Real Mode - History


The 286 architecture introduced protected mode, allowing for (among other things) hardware-level memory protection. Using these new features, however, required a new operating system that was specifically designed for protected mode. Since a primary design specification of x86 microprocessors is that they are fully backwards compatible with software written for all x86 chips before them, the 286 chip was made to start in 'real mode' – that is, in a mode which turned off the new memory protection features, so that it could run operating systems written for the 8086 and the 80186. As of August 2011, even the newest x86 CPUs (including x86-64 CPUs) start in real mode at power-on and can run software written for almost any previous x86 chip.

The PC BIOS which IBM introduced operates in real mode, as do the DOS operating systems (MS-DOS, DR-DOS, etc.). Early versions of Microsoft Windows ran in real mode, until Windows 386, which ran in protected mode, and the more fully realized Windows 3.0, which could run in either real or protected mode. Windows 3.0 could actually run in two "flavours" of protected mode: "standard mode", which ran using protected mode, and "386-enhanced mode", which is a virtualized version of standard mode and thus would not run on a 286. Windows 3.1 removed support for real mode, and it was the first mainstream operating environment which required at least an 80286 processor.
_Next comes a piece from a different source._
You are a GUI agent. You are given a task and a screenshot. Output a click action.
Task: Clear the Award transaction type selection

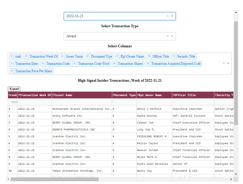[x=168, y=36]
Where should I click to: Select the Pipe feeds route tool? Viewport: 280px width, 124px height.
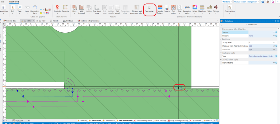(97, 9)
Almost all modern x86 operating systems (Unix, Linux, OS/2, Windows 95 and later, etc.) switch the CPU into protected mode at startup, but 64-bit operating systems will use this only as another stepping stone to get to long mode. It is worth noting that the protected mode of the 80286 is considerably more primitive than the improved protected mode introduced with the 80386; the latter is sometimes called 386 protected mode, and is the mode most modern 32-bit x86 operating systems run in.
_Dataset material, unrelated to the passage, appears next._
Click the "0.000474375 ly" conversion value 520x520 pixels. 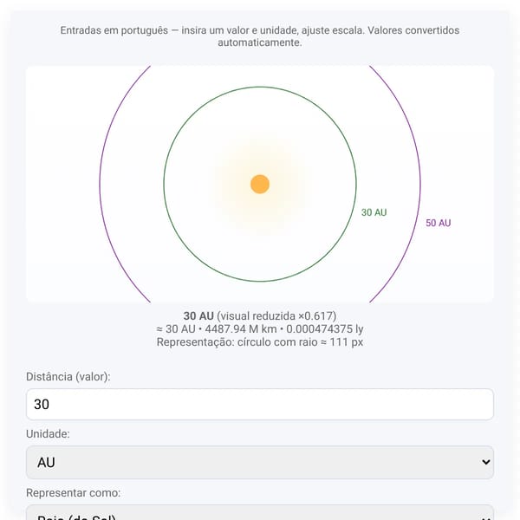[x=325, y=329]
Read more about this topic:  Real Mode

Famous quotes containing the word history:

    Culture, the acquainting ourselves with the best that has been known and said in the world, and thus with the history of the human spirit.
    Matthew Arnold (1822–1888)

    No matter how vital experience might be while you lived it, no sooner was it ended and dead than it became as lifeless as the piles of dry dust in a school history book.
    Ellen Glasgow (1874–1945)

    Only the history of free peoples is worth our attention; the history of men under a despotism is merely a collection of anecdotes.